WORK TO BE COMPLETED —
Retype each of the following entries exactly, preserving every line without alteration.

### SUPPLIED DATA

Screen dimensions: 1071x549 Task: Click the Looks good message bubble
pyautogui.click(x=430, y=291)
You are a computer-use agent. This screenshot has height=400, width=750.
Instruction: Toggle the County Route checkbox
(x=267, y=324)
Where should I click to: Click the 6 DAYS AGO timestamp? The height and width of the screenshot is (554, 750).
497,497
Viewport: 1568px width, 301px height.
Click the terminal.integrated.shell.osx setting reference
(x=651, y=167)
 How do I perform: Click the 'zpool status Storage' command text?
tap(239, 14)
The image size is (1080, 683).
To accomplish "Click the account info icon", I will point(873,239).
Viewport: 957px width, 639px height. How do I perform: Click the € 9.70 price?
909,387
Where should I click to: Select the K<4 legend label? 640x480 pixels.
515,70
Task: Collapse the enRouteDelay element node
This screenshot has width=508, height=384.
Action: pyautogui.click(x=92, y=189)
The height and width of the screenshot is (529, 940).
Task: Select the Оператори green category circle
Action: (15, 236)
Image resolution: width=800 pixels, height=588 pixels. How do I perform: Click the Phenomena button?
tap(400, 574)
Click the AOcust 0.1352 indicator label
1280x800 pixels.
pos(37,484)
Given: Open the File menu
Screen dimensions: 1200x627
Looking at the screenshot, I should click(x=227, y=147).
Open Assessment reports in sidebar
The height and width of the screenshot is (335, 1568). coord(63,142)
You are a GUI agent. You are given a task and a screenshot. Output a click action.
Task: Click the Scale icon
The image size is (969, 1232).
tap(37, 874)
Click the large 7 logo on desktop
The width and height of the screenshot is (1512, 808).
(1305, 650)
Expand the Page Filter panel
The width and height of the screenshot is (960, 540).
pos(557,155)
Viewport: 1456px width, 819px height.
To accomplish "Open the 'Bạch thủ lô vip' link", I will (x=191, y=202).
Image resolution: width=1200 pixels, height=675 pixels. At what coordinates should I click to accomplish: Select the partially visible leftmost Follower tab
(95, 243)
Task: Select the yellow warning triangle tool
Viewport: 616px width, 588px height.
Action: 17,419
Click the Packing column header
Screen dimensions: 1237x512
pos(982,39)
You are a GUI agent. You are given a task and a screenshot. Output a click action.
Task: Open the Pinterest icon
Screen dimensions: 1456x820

######

RESULT OF THE EXERCISE —
Screen dimensions: 1071x549 Task: Click the Looks good message bubble
pyautogui.click(x=430, y=291)
You are a computer-use agent. This screenshot has height=400, width=750.
Instruction: Toggle the County Route checkbox
(x=267, y=324)
Where should I click to: Click the 6 DAYS AGO timestamp? The height and width of the screenshot is (554, 750).
497,497
Viewport: 1568px width, 301px height.
Click the terminal.integrated.shell.osx setting reference
(x=651, y=167)
 How do I perform: Click the 'zpool status Storage' command text?
tap(239, 14)
The image size is (1080, 683).
To accomplish "Click the account info icon", I will point(873,239).
Viewport: 957px width, 639px height. How do I perform: Click the € 9.70 price?
909,387
Where should I click to: Select the K<4 legend label? 640x480 pixels.
515,70
Task: Collapse the enRouteDelay element node
This screenshot has width=508, height=384.
Action: pyautogui.click(x=92, y=189)
The height and width of the screenshot is (529, 940).
Task: Select the Оператори green category circle
Action: (15, 236)
Image resolution: width=800 pixels, height=588 pixels. How do I perform: Click the Phenomena button?
tap(400, 574)
Click the AOcust 0.1352 indicator label
1280x800 pixels.
pos(37,484)
Given: Open the File menu
Screen dimensions: 1200x627
Looking at the screenshot, I should click(x=227, y=147).
Open Assessment reports in sidebar
The height and width of the screenshot is (335, 1568). coord(63,142)
You are a GUI agent. You are given a task and a screenshot. Output a click action.
Task: Click the Scale icon
The image size is (969, 1232).
tap(37, 874)
Click the large 7 logo on desktop
The width and height of the screenshot is (1512, 808).
(1305, 650)
Expand the Page Filter panel
The width and height of the screenshot is (960, 540).
pos(557,155)
Viewport: 1456px width, 819px height.
To accomplish "Open the 'Bạch thủ lô vip' link", I will (x=191, y=202).
Image resolution: width=1200 pixels, height=675 pixels. At what coordinates should I click to accomplish: Select the partially visible leftmost Follower tab
(95, 243)
Task: Select the yellow warning triangle tool
Viewport: 616px width, 588px height.
Action: 17,419
Click the Packing column header
Screen dimensions: 1237x512
pos(982,39)
You are a GUI agent. You are given a task and a screenshot. Output a click action.
Task: Open the Pinterest icon
Screen dimensions: 1456x820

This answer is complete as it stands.